> _TASK DESCRIPTION_:
Beginning with the line of the entries below that holds "Switch to the JEUX tab" and ending with the line that holds "Center align text horizontally", transcribe each line exactly as written. Pictures stay out.

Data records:
———

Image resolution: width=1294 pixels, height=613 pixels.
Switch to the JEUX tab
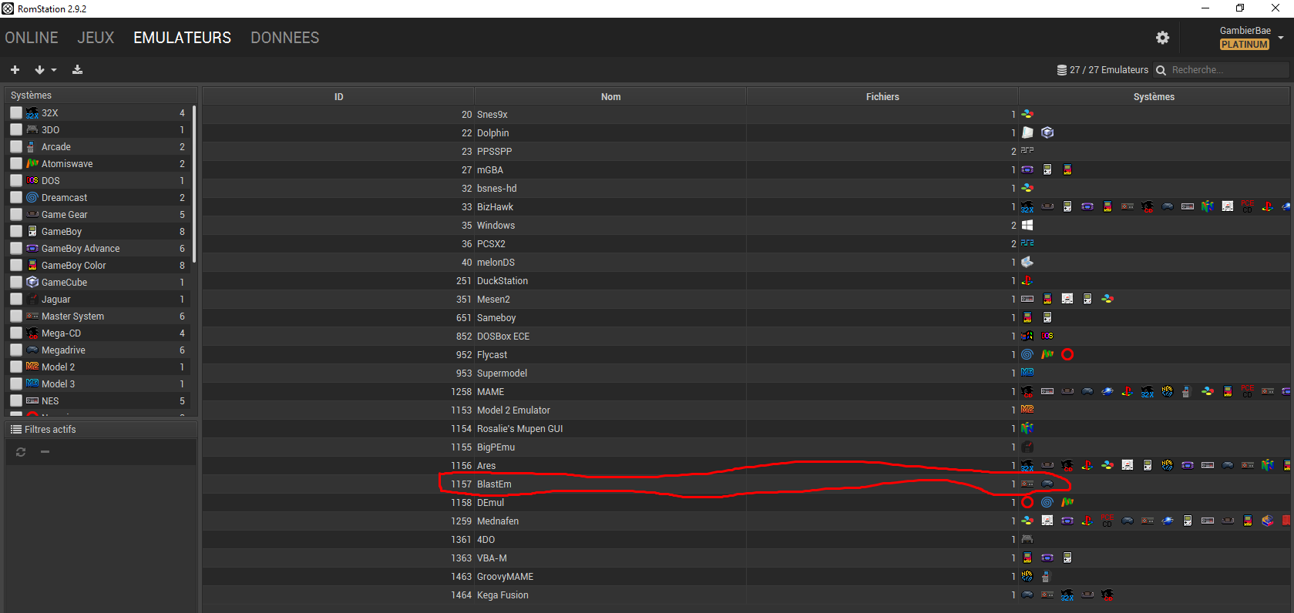(x=96, y=38)
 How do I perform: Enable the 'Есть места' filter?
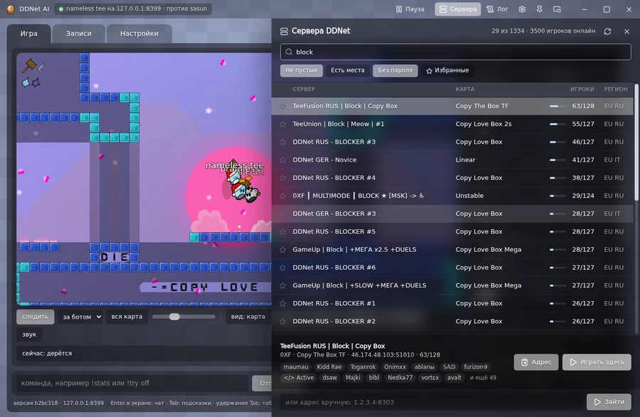pyautogui.click(x=347, y=70)
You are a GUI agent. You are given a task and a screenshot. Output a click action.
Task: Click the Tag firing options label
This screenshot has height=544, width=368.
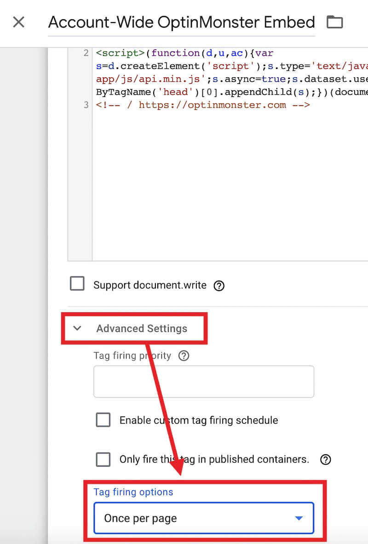click(133, 492)
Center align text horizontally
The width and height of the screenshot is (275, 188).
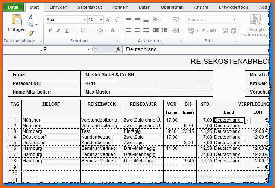pyautogui.click(x=137, y=31)
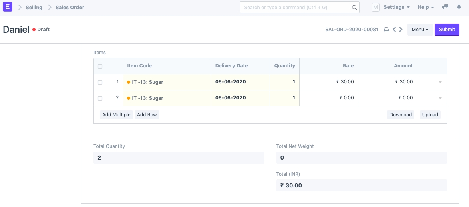Open the Menu dropdown button
The height and width of the screenshot is (207, 469).
[420, 30]
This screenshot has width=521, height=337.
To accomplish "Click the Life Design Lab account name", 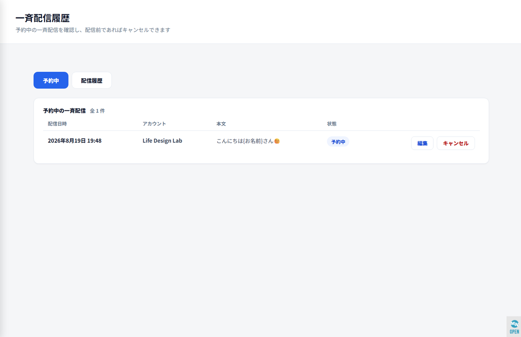I will coord(162,141).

———

> _OUTPUT OF THE TASK_:
Switch to the JEUX tab
(x=96, y=38)
 How do I perform: Enable the 'Есть места' filter?
pyautogui.click(x=347, y=70)
You are a GUI agent. You are given a task and a screenshot. Output a click action.
Task: Click the Tag firing options label
This screenshot has height=544, width=368.
click(133, 492)
Center align text horizontally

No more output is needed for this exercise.